Under normal circumstances, such a query would have been meant ironically. Today, it was uncomfortably pointed. Senator Reddy was not a lazy or corrupt man, but the portfolio he held for the Security Ministry was simply a sinecure for him. (He was also the Ecumenical Fisheries Minister, even though the country he represented, the Kingdom of Rajasthan, was entirely landlocked.) The Vice Minister took the question seriously.
“A full synopsis of our research has been sent to the Minister’s office in the Southern Capital [the Chinese characters for which were usually pronounced “Johannesberg”], where he is preparing for next year’s session of the Senate. I am informed that the Minister is seeking an interview with the Speaker on the matter. We are instructed to proceed at our own discretion until we receive further guidance.”

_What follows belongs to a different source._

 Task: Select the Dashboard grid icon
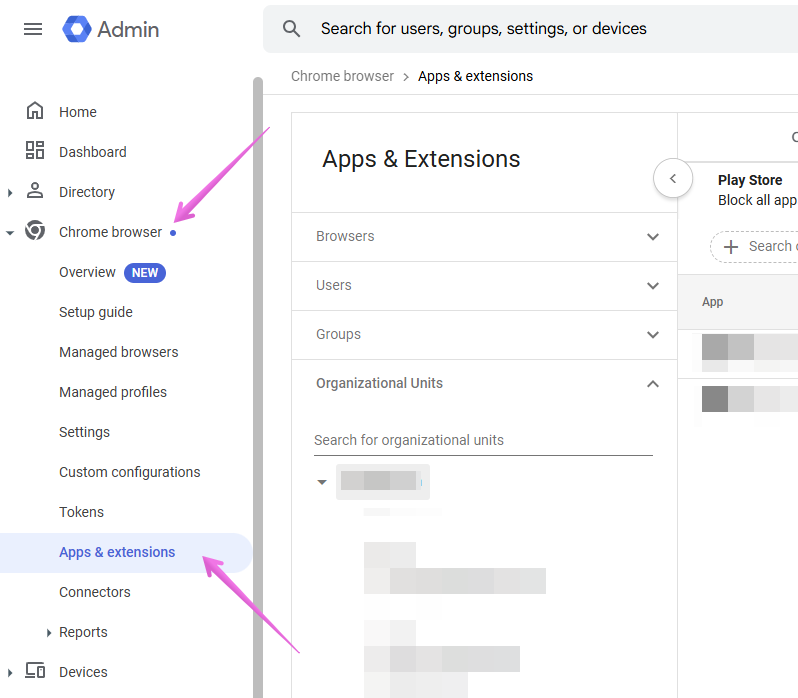click(x=35, y=151)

“Well, at least we are covered,” Mary-Jo suggested brightly. Under normal circumstances, such a remark would have been meant sarcastically. That was also how it was meant now.

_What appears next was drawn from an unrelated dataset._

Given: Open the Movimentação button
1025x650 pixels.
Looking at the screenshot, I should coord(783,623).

“Wendy,” the Deputy Vice Minister asked his boss, “have you considered approaching the Imperial Chancellery?”
She grimaced. Under the Constitution, the office of the Emperor was almost omnipotent, on the condition that it do nothing. During normal times, which had prevailed almost without interruption for the past 170 years, the effective head of state was the Speaker of the Senate. Nevertheless, past Emperors had seen to it that their chancellery kept executive control of certain resources that could be vital in the current crisis. The Space Corps had oversight of all human presence beyond geosynchronous orbit of Earth. The total population in question was no more than 200,000, most of them in isolated sectarian colonies on Mars and Earth’s Moon, but the jurisdiction did include the scientific bases on Europa and Callisto. The Ecumenical Guard was a paramilitary of modest size, but it was based on Earth and it did have some police powers. One problem with attempting to coordinate a plan with these Services directly was that it would smack of attempting to circumvent, not just the Minister, but the Senate itself. Another problem was that old Emperor Josef (he started being called “Old Emperor Josef” a quarter century ago) hated the Ministries in New York and every bureaucrat in them. He was quite capable of rejecting a request as soon as he saw the letterhead, assuming it ever got to his desk.
“I have considered contacting the Chancellery, and I have considered it again,” she answered. “Do you have an idea for a safe way to do it?”
“The trick, I think, would be to bring the matter to the Emperor’s attention in such a way that he thinks about us last.”